Before, I used to call accounts.User repeatedly on the same file. Of course this is not effective. It will be more effective if accounts.User is only called once and the result of the call is stored in a variable. Therefore, I defined a variable named ACCOUNT_USER which will store the results of calling accounts.User. Then the places that call accounts.User would be replaced with ACCOUNT_USER. Thus the code smells can be reduced because I have reduced redundancy calls.

The only difference between the design step and the TDD cycle is that once you have finished revising the design (if needed), the work is ready to be launched. Meanwhile, in TDD, the Refactoring process is not the end of the story. TDD is cyclic, which means that after refactoring the code there is still a possibility that we will repeat the Testing phase.

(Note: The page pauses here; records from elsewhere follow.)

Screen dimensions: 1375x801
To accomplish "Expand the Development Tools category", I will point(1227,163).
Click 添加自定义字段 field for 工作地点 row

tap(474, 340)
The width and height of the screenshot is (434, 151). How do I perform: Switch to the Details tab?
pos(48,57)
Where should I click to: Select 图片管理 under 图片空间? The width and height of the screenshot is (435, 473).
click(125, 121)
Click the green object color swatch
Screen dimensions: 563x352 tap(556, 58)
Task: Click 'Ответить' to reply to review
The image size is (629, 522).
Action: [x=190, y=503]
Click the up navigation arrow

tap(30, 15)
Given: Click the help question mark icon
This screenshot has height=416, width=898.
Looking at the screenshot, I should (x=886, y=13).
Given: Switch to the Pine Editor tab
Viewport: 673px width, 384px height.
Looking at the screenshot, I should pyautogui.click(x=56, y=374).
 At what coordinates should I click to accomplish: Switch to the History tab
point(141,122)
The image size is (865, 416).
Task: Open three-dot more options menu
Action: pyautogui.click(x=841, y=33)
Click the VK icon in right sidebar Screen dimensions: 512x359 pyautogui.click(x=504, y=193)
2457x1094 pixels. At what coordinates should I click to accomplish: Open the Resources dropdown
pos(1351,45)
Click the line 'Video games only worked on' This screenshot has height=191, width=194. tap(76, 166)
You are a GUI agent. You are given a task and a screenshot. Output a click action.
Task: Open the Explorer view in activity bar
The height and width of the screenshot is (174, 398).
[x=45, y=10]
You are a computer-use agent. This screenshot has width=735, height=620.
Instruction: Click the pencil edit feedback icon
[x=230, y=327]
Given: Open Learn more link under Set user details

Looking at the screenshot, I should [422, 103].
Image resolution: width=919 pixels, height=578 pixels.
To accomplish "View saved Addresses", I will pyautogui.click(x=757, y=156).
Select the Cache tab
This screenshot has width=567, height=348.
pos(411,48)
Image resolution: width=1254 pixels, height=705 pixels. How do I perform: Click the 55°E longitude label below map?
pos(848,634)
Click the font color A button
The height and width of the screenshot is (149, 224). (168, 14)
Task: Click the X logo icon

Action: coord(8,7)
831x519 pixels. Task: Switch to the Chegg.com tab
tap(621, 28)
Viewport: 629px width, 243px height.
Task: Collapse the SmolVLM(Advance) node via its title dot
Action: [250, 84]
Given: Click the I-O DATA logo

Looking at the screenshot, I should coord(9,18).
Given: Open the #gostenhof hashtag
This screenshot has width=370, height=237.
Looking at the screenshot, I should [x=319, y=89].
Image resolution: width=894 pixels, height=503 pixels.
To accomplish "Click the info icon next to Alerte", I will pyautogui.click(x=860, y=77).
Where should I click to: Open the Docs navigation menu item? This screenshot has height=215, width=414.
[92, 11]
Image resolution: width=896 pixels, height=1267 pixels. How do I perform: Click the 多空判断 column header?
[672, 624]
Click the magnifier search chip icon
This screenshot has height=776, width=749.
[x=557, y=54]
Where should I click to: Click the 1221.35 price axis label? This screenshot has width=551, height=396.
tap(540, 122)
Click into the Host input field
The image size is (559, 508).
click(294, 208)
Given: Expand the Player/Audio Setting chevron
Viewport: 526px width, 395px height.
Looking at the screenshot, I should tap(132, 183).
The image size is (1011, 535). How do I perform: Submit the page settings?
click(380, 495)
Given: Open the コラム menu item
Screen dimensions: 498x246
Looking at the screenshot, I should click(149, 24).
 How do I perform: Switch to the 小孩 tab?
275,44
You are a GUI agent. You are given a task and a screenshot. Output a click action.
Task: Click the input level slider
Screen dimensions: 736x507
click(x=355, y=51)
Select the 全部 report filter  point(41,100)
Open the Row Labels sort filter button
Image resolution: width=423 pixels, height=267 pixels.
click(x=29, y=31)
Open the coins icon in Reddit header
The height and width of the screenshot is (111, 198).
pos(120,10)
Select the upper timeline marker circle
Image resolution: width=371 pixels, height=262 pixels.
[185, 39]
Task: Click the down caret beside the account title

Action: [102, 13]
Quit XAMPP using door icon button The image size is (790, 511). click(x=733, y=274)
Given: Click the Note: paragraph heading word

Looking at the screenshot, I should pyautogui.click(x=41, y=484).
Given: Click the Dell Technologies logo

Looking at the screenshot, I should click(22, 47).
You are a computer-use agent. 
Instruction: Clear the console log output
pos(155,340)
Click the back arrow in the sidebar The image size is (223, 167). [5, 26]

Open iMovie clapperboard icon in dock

TDD Cycle (Source: https://brainhub.eu/blog/test-driven-development-tdd/)

Then, what are the advantages of implementing TDD?

Simple code

TDD implementation can help us to write less complex code. If the current code has passed the tests, we don’t need to add more code. Therefore, TDD can prevent us from writing unnecessary code.

Modular code

In TDD we are encouraged to write unit testing. Unit tests will test individual units of software. This can guide us to implement modular and single responsibility code.

Easy-to-debug code

Tests can help us debug our code when an error occurs. We only need to refer to tests where our code doesn’t pass. It will help us to save our time because we don’t need to do end-to-end debugging of our code.

After experiencing the benefits firsthand, I plan to continue implementing TDD in building applications. TDD can help me to become a better developer because it trains me to think about possible edge cases and helps me to implement clean code. TDD makes me always remember the principle of clean code where the code that is built must be simple, modular, and easy to understand.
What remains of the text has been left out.